Excerpt to read:
Gov't. "Watchdog" Bamboozles Press About Fannie and Freddie

By       (Page 2 of 3 pages) Become a premium member to see this article and all articles as one long page.   1 comment, In Series: Fannie Mae & Freddie Mac

David Fiderer
Message David Fiderer

All along, the GSEs maintained their own systems of risk classification for loans in various stages of delinquency. And, consistent with accounting standards, they booked credit losses as soon as they saw signs of trouble. Over the past seven years, the GSEs methods for booking credit losses have proved to be excessively conservative, because actual proceeds from foreclosure liquidations were higher than the GSEs estimates of recovery. 

In April 2012, the FHFA announced that the GSEs should change over to the risk classification systems used by bank regulators. Every banker knows those risk categories, which also represent successive stages of deterioration: Pass, Special Mention, Substandard, Doubtful, and Loss.

Generally speaking, a bank assigns a loss provision to any loan that has deteriorated to the Substandard category. The loss provision may increase as the loan deteriorates to Doubtful. When a loan is classified as Loss, the loan is written down, so, as in the GSE example above, the $100 loan and the $20 loss reserve will be converted into an $80 loan with no reserve.  But the actual losses hit the income statement much earlier.

In terms of substance, what is the difference between the GSEs and the banks? The GSEs write down their loans as soon as the loan servicer initiates foreclosure proceedings, whereas, under bank regulations, the loan must be written down once it becomes 180 days delinquent. But again, writing down the loan should not impact the income statement. It's a timing difference that should wash out over time. 

Yet the IG insinuates things that are not true:

- It insinuates that the GSEs were not maintaing proper risk classifications for their loans.

- It insinuates that the date when a loan is written down is the same as the date when the credit loss is recognized on the income statement.

- It insinuates that the GSEs failure to follow bank regulators' terminology, which designates retail mortgage loans in the "Loss" category once a loan is 180 days delinquent, is the same thing as failing the recognize a loan loss provision on the income statement. 

- It insinuates that the GSEs are not fully compliant with Generally Accepted Accounting Principles, which debunked by the unqualified opinions from Fannie and Freddie's auditors, Deloitte & Touche and PricewaterhouseCoopers
And the usual suspects embellish false insinuations to amplify the media narrative

As you would expect, the usual GSE haters took the media narrative and ran with it. As with Steve Linick's dubious report, all of the big accusations against Fannie and Freddie follow one singular template; they rely on word games to fabricate some kind of false equivalency, and they ignore empirical data that nullifies the accusation. 
Take, for instance, Ed Pinto's claim that the GSEs caused the mortgage crisis because of all their subprime lending. He contrived a false equivalency between Pinto-designated "subprime" mortgages and "subprime" mortgages as  designated by everyone else, and, since 2008, he refuses to ever discuss empirical loan performance in the context of the GSEs versus the rest of the market. 
Pinto disciple Chris Whalen follows that template with, 
"Are Fannie Mae and Freddie Mac Really Profitable? Really?"

Listed entries:
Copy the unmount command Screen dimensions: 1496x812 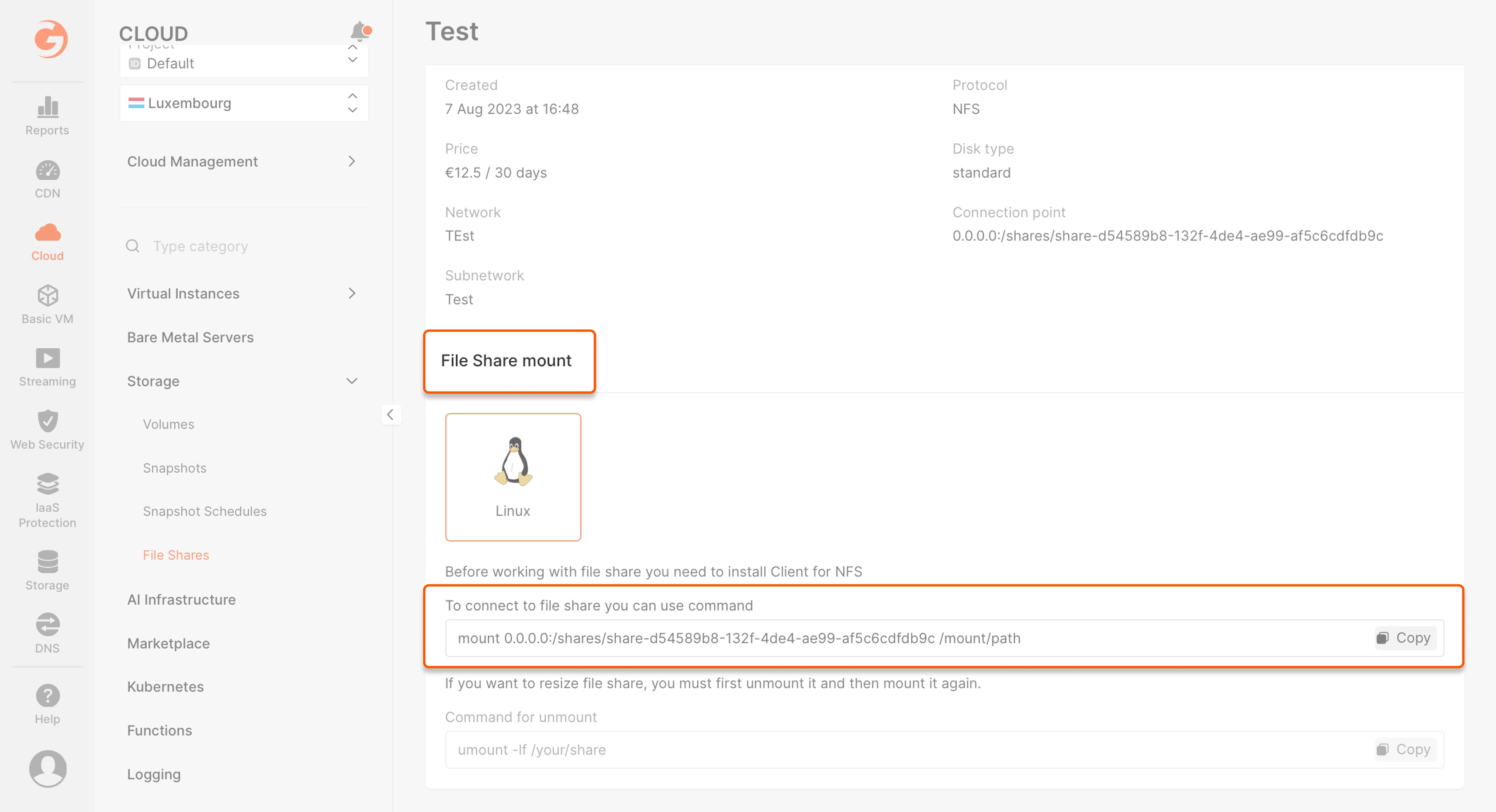pyautogui.click(x=1404, y=749)
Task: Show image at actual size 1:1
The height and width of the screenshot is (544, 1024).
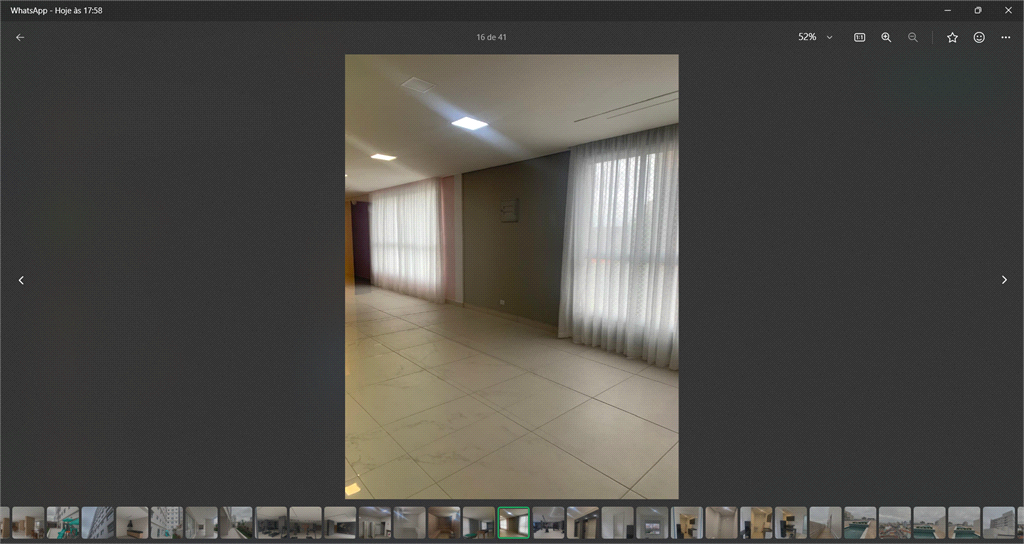Action: [859, 37]
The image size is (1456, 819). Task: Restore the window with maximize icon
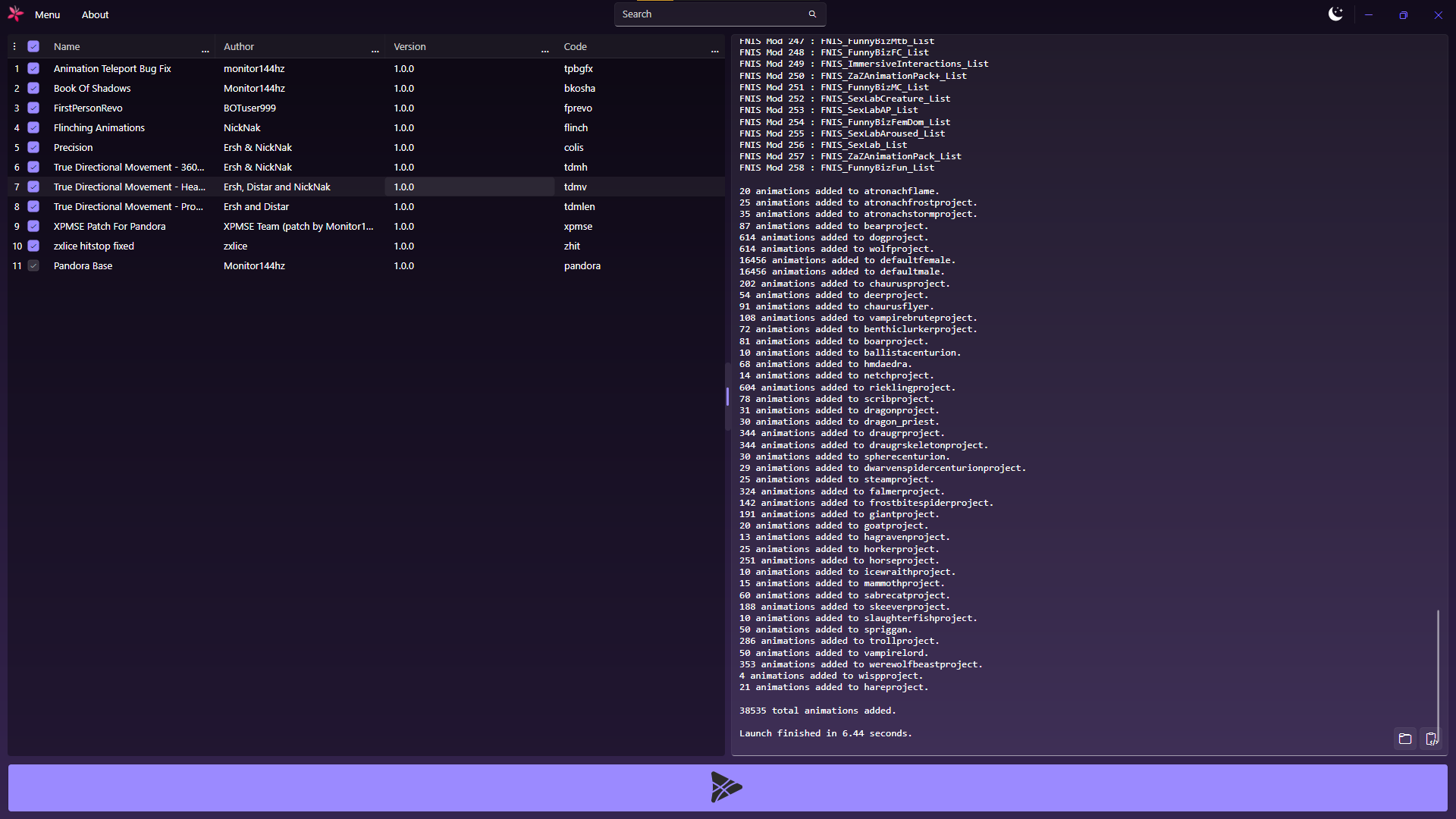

What this task involves: Copy everything in the article about Fannie and Freddie from "- It insinuates that the date" down to "provision on the income statement.", substituting "earnings statement" for "income statement" wherever it occurs. Rely on the article about Fannie and Freddie alone.

Reply:
- It insinuates that the date when a loan is written down is the same as the date when the credit loss is recognized on the earnings statement.

- It insinuates that the GSEs failure to follow bank regulators' terminology, which designates retail mortgage loans in the "Loss" category once a loan is 180 days delinquent, is the same thing as failing the recognize a loan loss provision on the earnings statement.